## [THE PROBLEM]
Among the entries below, find the lines with the word "computer" and copy them.

┄┄┄┄┄┄

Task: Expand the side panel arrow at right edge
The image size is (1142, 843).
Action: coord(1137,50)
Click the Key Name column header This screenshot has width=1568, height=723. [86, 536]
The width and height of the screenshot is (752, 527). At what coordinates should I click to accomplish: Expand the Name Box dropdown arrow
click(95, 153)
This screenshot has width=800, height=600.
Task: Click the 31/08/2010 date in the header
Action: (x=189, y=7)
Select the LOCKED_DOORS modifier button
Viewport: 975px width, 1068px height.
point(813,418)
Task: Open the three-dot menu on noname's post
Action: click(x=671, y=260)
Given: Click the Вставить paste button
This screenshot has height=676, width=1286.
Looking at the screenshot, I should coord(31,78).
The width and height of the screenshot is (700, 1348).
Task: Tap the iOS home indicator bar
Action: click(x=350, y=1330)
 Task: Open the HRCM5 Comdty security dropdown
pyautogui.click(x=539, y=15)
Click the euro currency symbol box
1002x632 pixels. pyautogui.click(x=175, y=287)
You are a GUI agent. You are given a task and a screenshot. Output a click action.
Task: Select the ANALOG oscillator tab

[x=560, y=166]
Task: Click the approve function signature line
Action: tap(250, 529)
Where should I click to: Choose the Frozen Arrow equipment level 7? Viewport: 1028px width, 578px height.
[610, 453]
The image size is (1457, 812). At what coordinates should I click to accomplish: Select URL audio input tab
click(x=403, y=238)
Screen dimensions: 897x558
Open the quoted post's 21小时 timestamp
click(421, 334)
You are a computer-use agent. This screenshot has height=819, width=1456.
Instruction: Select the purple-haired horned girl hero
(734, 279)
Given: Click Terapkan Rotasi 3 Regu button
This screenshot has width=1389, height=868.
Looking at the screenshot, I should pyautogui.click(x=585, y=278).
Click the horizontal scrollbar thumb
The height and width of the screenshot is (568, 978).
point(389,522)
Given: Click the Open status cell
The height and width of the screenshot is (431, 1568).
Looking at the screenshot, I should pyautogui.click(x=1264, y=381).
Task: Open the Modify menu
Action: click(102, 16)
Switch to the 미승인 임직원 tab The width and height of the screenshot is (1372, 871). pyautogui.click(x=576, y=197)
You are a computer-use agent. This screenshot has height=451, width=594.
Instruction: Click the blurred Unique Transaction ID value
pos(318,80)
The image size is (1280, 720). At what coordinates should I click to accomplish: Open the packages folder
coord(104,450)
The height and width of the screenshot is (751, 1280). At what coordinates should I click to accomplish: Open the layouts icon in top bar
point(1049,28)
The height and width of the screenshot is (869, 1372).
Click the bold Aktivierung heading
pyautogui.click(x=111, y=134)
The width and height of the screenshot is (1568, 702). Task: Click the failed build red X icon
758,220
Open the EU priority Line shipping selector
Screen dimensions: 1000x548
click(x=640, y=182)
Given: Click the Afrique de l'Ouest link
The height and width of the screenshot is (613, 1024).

┄┄┄┄┄┄

## [SOLVED PROBLEM]
You are a computer-use agent. This screenshot has height=819, width=1456.
You are a computer-use agent. This screenshot has height=451, width=594.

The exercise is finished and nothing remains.